I am a woman and my male friend and I have been friends for 8 years. For a few years we had fallen into a pattern of cuddling on my or his bed, something that made me uncomfortable, because I don’t really like cuddling, and I had told him that, but he didn’t seem to take it seriously and I didn’t know how to make him take it seriously. To be honest, I began dreading him coming over to my house or vice-versa. I had also told him about me being asexual, and had made no secret of my disinterest in a romantic relationship with anyone.
I noticed he was more invested in our relationship than I was, wanting to see me more, and also that he would get into a bad mood whenever I would make an allusion to my sexual orientation. So I was not that surprised when he told me he loved me last December. Since I don’t return his feelings, we have tried to remain friends, and I have taken the occasion to stop the cuddling and other uncomfortable touching (which was not easy since he tried to convince me we could continue).
Things are really tense between us. We were staying at a hotel with two of my (female) friends, and he got upset with me because he felt I ignored him, because I was talking to my friend and didn’t answer his question immediately. His attitude really put a damper on everyone’s mood that night, and my best friend stayed awake half the night because she was trying to stop my crying. He can also get upset because I don’t follow his advice. For example when I insisted on leaving a tip at a restaurant (with MY money), he told me “I already told you you don’t have to do that!” and when I started to defend myself, he walked away, after saying that I was the one making discussion impossible.
When we are with other friends of mine he often doesn’t talk at all, to the point I was relieved when he said he wouldn’t come to an outing, because I had been worried he would make things uncomfortable. He also often complains that he’s lonely and that I’m his only friend, which makes me ill at ease, and we had an argument about how I can’t take the stress of being his only emotional comfort.

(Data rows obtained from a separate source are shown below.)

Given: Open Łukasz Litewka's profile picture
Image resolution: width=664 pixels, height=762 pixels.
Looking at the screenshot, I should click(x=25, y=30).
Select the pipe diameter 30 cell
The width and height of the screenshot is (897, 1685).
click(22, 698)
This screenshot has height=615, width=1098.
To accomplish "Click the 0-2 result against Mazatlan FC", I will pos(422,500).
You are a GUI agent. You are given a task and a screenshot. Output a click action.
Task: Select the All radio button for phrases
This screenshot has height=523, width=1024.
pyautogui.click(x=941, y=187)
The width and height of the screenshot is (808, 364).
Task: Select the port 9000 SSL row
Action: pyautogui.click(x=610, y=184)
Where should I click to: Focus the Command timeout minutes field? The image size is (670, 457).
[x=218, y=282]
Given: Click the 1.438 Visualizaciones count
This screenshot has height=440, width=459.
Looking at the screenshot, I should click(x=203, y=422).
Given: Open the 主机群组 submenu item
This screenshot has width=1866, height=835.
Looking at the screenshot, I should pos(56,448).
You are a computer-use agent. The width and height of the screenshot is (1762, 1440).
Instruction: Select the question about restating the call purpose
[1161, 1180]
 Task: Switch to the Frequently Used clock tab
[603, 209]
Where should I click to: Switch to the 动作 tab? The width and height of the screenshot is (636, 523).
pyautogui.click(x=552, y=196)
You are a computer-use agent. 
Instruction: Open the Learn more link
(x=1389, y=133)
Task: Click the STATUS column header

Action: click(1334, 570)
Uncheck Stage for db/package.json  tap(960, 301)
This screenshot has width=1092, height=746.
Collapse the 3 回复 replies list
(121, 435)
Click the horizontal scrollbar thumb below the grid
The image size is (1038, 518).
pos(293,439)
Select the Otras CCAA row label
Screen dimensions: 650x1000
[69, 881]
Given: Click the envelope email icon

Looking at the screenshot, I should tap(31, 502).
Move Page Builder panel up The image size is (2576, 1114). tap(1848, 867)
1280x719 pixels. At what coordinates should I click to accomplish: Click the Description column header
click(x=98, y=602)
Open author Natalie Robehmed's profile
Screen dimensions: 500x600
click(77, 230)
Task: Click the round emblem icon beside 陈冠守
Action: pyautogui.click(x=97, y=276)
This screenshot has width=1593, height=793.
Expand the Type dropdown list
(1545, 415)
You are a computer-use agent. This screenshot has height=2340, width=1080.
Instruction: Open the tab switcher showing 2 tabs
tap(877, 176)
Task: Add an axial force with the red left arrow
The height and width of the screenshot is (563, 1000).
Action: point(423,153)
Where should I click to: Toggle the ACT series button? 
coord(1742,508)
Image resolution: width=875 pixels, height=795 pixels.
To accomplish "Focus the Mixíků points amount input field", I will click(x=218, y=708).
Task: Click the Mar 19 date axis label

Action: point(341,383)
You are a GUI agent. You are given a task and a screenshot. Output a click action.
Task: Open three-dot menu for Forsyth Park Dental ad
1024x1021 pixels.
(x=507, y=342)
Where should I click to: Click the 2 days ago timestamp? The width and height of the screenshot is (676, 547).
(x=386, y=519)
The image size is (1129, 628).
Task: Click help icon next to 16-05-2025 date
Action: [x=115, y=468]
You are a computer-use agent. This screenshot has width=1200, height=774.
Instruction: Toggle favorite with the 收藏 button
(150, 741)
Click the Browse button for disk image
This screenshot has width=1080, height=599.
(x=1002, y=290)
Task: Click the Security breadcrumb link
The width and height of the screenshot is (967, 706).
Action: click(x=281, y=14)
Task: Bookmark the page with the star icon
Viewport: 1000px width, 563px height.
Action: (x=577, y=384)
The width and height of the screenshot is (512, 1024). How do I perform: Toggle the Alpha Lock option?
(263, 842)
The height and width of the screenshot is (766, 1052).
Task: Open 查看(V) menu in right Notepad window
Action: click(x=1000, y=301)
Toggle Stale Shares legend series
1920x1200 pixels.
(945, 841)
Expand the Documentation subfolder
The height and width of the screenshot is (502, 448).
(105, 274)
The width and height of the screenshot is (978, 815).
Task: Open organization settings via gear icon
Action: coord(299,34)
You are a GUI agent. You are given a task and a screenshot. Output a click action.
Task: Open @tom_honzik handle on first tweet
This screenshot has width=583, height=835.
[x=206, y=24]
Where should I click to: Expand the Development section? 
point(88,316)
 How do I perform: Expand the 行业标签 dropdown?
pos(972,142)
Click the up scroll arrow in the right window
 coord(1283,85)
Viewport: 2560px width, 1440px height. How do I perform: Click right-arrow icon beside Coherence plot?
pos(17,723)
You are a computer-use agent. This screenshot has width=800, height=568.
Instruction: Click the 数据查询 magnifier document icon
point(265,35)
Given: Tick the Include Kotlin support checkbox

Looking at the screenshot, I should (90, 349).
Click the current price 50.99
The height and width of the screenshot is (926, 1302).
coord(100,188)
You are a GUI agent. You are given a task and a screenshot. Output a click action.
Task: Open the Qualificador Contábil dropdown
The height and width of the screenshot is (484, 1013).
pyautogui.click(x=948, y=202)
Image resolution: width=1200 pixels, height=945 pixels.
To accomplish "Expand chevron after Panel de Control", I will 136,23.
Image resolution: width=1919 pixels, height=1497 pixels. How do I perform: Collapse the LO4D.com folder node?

The point is, I don’t feel comfortable with him anymore, but sometimes I feel like I am being too sensitive and looking for a reason to be upset with him, because things would be easier for me if I could just stop seeing him because he had offended me, so I would be ‘in the right’. But we have been friends for a long time, and I don’t actually want to hurt him, because he seems already in a bad place… My parents have pointed out I am often upset or irritated when I’ve just seen him, and I really don’t know what to do or if our friendship is worth saving, so could you share your thoughts on my situation?